◆ Provided material:
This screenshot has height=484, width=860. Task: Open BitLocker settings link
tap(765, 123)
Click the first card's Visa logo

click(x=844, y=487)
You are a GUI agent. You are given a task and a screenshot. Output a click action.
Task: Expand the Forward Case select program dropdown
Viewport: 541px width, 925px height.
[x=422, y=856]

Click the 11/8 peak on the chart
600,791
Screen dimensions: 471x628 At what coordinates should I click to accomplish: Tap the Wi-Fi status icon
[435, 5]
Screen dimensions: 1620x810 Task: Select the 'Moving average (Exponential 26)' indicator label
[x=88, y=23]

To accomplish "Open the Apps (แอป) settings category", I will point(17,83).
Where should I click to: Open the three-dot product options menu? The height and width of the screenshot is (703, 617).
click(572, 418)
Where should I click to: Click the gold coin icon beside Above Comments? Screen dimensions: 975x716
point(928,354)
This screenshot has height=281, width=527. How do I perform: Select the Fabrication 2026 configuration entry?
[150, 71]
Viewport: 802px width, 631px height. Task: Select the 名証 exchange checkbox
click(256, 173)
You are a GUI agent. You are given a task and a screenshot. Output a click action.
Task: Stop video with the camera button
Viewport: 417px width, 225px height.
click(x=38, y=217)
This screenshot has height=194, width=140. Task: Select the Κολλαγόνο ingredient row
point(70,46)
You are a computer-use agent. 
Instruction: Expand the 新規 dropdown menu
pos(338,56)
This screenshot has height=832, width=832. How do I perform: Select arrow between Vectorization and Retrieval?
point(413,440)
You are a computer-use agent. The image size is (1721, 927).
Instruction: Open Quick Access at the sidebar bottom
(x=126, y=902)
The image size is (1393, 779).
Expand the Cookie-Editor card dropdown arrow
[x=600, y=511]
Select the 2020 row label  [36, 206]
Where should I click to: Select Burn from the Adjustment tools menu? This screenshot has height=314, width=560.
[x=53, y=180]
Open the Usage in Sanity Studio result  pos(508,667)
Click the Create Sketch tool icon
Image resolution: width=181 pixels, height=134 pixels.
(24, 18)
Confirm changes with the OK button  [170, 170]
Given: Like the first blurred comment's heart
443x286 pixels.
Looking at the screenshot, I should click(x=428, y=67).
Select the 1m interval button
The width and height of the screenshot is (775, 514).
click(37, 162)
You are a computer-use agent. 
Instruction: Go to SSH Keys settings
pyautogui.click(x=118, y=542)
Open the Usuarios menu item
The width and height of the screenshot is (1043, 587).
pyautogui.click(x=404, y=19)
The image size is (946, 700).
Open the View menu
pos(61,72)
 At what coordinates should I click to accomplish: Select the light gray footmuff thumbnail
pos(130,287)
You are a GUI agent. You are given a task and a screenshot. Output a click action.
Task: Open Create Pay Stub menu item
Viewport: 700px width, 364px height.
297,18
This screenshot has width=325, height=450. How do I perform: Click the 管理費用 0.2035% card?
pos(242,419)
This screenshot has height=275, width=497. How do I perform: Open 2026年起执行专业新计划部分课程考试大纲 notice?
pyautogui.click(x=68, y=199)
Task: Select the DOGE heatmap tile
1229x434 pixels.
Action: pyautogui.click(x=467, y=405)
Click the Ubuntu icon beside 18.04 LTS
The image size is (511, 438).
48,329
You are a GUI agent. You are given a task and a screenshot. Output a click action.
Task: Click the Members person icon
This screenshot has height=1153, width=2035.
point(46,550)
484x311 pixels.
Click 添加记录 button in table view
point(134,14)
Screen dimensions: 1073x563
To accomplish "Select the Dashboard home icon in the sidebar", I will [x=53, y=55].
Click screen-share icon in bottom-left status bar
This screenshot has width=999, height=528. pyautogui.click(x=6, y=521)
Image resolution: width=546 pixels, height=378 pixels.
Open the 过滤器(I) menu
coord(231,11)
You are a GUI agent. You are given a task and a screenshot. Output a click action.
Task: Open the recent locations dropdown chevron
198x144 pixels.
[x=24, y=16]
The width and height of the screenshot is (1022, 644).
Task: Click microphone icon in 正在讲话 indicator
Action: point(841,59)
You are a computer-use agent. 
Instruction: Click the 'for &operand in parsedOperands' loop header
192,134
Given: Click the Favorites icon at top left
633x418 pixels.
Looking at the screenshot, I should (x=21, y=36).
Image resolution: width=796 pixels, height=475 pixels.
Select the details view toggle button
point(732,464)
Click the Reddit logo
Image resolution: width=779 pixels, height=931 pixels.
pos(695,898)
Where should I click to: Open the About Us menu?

◆ Exercise goal:
Copy out the lines from the very first one through the line containing "I will point(17,83).", both included, and scale every coordinate in the answers by 1.95. Round each result to a whole number with halves going up, and leave all other text and numbers as they are.

◆ Reply:
This screenshot has height=484, width=860. Task: Open BitLocker settings link
tap(1492, 240)
Click the first card's Visa logo

click(x=1646, y=950)
You are a GUI agent. You are given a task and a screenshot. Output a click action.
Task: Expand the Forward Case select program dropdown
Viewport: 541px width, 925px height.
[x=823, y=1669]

Click the 11/8 peak on the chart
1170,1542
Screen dimensions: 471x628 At what coordinates should I click to accomplish: Tap the Wi-Fi status icon
[848, 10]
Screen dimensions: 1620x810 Task: Select the 'Moving average (Exponential 26)' indicator label
[x=172, y=45]

To accomplish "Open the Apps (แอป) settings category", I will point(33,162).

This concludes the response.